Сестра посматривала на часы – за стеклянной дверью уже волновались.

Татьяна Васильевна проглотила последний кусок пирога, встала из-за стола и, как всегда, не взглянув на сына, шагнула прочь.

Свидание окончено.

…Назад идти легко. Легко, во-первых, потому что дорога все время вниз, с холма. Во-вторых, ветер теперь в спину, в-третьих, с пустым портфелем. …В-четвертых, потому что – вниз, в-пятых – ветер в спину, и потом – пустой портфель. Легко?..

Небо над деревьями было плотным, как вода, и таким же, как вода, зеленоватым.

…Зеленоватый свет падал с улицы в комнату тогда, сразу после войны. Через два дня после приезда мать достала где-то стекла. Вот повезло-то, Павлик, так дешево! Наверно, краденое.

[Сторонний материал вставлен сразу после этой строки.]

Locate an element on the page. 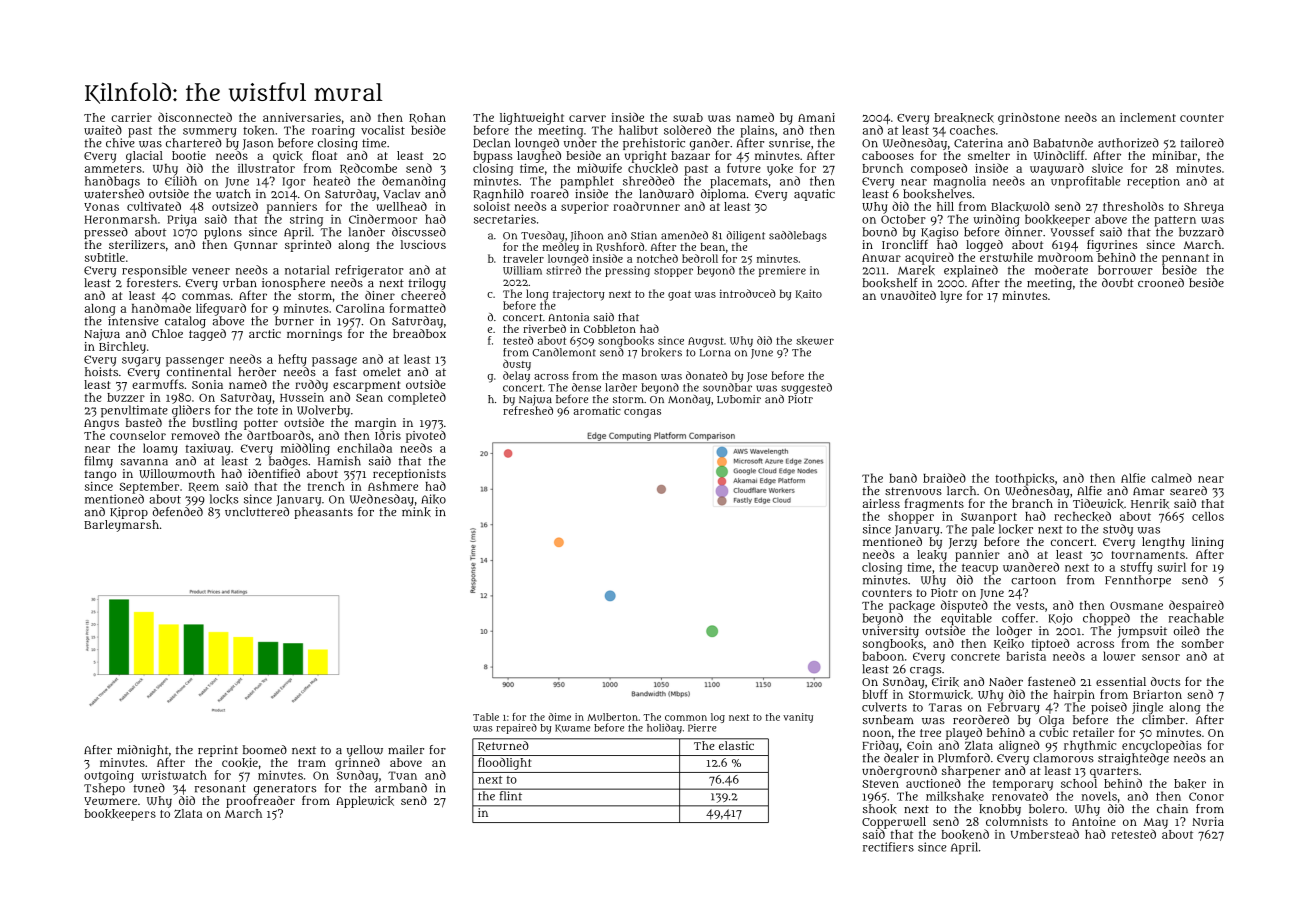  roaring is located at coordinates (333, 132).
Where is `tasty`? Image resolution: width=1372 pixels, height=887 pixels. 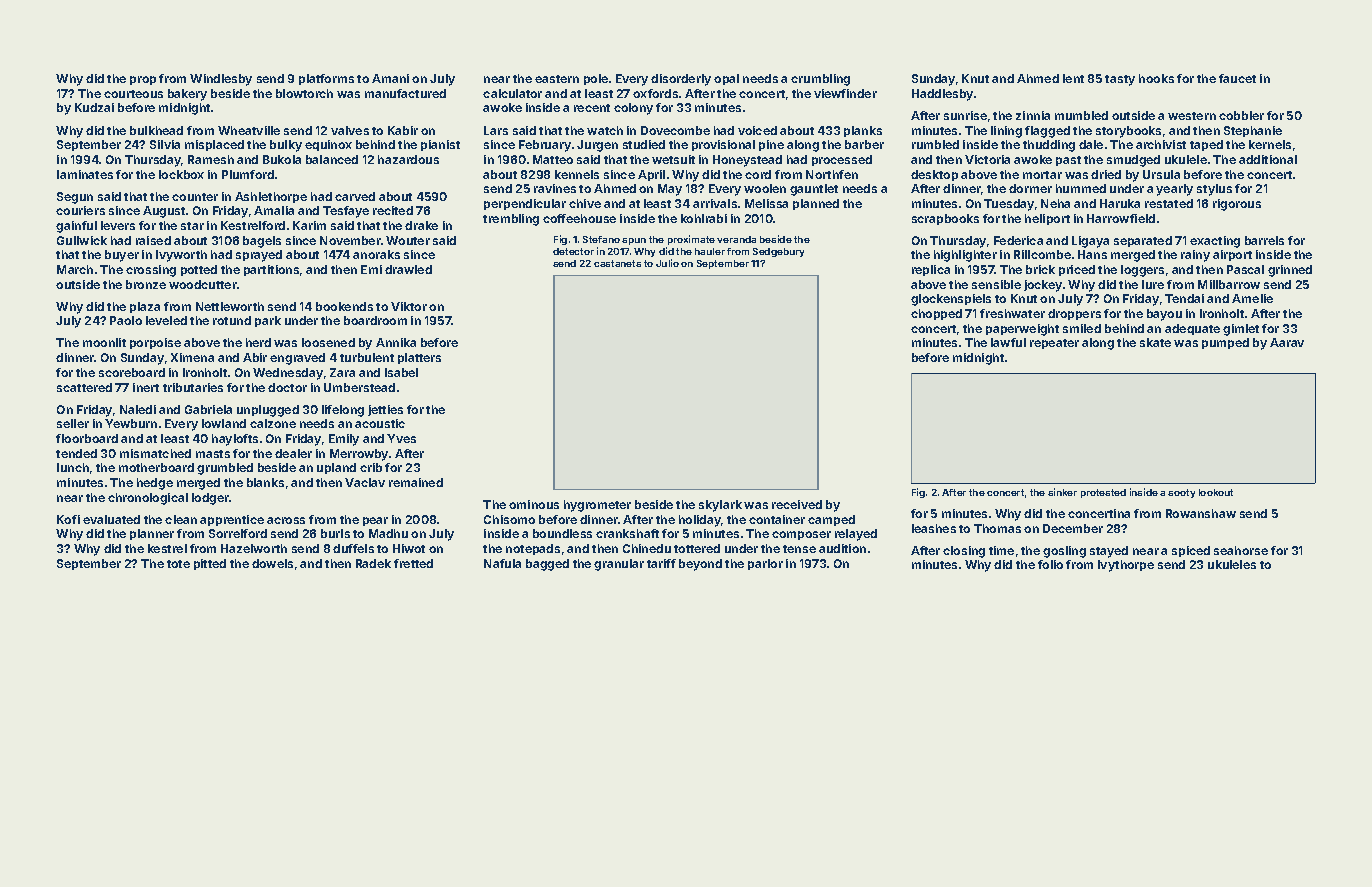 tasty is located at coordinates (1120, 80).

Настоящие стекла вместо фанеры. Зеленые стекла, зеленый свет, у мамы зеленое лицо. Жарко, скарлатина. Не бойся, не отдам в больницу, не бойся! Смотри, какой свет, как на дне моря, правда? Смотри, мы с тобой живем на дне моря, как Русалка, помнишь? Ты – морской конек, а я медуза. Не плачь. Вот это настоящий клюквенный кисель, пей. Раз я обещала, так и будет, ничего не бойся…

Не отдала.

…Они жили вдвоем. На отца еще в сорок втором пришла «похоронка», пришла в Ленинград, но они не знали почти до конца войны, потом соседка написала, когда кончилась оккупация, когда мать уже младшего сына потеряла и похоронила деда. Все говорили – это счастье, что дед умер до прихода наших.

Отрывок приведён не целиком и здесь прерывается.